Его взгляд еще раз упал на белую дверь, испачканную на красной краской, цвет которой напоминал засохшую кровь. И тут догадка озарила лицо мальчика.
– Его убили, его убили!! А вы, а вы… Просто так здесь стоите…
И заплакал.
Полицейский растеряно смотрел на ребят и бормотал:
– Ну все, хватит. Идите же, наконец домой, не положено…
Друг маленького японца обнял рыдающего приятеля за плечи и, словно клятву, произнес:
– Когда я вырасту, Алекс, я обязательно найду убийцу!
Проходящий мимо одинокий нищий с большой тележкой из супермаркета, наполненной всяким хламом, на минуту остановился и с интересом посмотрел на мальчиков. Опустив голову, он улыбнулся.
– Время – страшный художник. Порой оно рисует на холсте обещаний настоящую жизнь.
Он знал, как будет называться его картина: «Сотворение мира» – и никак иначе. Это будет не просто очередное размалеванное на потребу публике полотно…

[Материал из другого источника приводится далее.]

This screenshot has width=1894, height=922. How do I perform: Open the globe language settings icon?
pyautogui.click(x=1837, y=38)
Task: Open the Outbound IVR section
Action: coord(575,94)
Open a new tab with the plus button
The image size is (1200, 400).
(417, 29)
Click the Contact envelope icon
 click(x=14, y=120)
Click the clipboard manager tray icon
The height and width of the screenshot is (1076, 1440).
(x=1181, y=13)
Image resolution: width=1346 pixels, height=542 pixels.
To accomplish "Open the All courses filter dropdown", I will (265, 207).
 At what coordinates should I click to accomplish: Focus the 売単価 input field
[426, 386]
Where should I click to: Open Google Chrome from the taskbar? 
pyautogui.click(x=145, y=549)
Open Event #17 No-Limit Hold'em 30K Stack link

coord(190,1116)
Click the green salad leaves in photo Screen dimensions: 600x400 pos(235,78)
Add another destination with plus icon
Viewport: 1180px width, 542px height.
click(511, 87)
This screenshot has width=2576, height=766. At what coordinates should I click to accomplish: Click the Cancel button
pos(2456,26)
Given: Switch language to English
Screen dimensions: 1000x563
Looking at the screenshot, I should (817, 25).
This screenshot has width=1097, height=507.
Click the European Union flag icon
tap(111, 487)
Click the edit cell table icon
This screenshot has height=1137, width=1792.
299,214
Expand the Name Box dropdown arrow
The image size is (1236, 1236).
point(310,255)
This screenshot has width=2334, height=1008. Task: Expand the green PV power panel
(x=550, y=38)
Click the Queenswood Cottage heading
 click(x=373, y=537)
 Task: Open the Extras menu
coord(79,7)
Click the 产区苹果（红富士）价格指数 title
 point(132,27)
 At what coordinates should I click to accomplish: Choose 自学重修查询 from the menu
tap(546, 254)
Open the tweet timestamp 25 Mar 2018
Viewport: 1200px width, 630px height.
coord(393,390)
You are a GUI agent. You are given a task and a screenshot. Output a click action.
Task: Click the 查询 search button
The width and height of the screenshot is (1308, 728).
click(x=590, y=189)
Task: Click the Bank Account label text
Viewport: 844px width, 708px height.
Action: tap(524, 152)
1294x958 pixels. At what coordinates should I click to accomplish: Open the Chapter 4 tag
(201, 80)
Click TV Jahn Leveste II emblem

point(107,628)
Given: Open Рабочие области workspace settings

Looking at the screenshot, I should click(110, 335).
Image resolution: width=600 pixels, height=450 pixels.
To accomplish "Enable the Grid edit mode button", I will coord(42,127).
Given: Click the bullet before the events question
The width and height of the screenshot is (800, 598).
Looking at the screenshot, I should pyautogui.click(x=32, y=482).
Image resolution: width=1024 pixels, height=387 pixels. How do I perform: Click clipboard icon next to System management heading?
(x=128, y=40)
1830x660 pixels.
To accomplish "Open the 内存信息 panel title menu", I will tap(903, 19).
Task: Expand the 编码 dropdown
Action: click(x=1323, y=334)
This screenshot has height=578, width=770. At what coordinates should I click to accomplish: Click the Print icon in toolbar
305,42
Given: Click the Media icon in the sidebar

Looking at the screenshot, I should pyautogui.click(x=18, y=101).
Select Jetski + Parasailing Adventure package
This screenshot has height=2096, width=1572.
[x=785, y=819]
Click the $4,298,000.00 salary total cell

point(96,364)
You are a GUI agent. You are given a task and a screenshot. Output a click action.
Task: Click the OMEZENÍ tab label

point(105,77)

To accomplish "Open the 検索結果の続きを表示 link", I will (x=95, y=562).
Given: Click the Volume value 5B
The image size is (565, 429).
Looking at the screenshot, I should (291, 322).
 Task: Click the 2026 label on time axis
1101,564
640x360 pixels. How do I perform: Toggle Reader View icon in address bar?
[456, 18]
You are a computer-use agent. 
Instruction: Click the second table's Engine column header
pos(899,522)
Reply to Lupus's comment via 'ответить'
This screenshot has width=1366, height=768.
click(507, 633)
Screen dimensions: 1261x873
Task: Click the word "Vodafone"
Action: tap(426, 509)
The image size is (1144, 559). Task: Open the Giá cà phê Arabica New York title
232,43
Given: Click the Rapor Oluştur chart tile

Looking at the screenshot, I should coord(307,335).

Это будет новая Книга Бытия!
Verita' ascoza sotto bella menzogna![11]
Сейчас, в век компьютеров, когда буквально любой предмет, стремится ими стать, от телефонов до часов, нужна Книга. Когда практически каждый дом буквально нафарширован всякой электронной чепухой, которая не только заменила обычному человеку мозги, но и сделала его безынициативным и тупым жвачным животным, сидящим перед голубым экраном и пожирающим любую информацию, как сено.
Он даже улыбнулся, представив себе рыжую корову в пятнах, похожих на белые кляксы извести, с вздувшимся, как воздушный шар, выменем, развалившуюся на потертом кожаном кресле и бессмысленно таращащуюся на шоу Опры Уинфри.[12]
Или нет…
Скажем так, скорее они напоминали одурманенного дихлофосом таракана или жирную муху, хаотично ползающих по бесконечной паутине Интернета.
Именно сейчас надо было создать такой шедевр, такую книгу, которая будет понятна всем, от маленького ребенка до глубокого старика. Чтобы, глядя на нее, они прозрели. Это должно было стать новой Торой, Библией, Кораном под одной обложкой и объединить всех людей, прекратив многовековые кровавые споры.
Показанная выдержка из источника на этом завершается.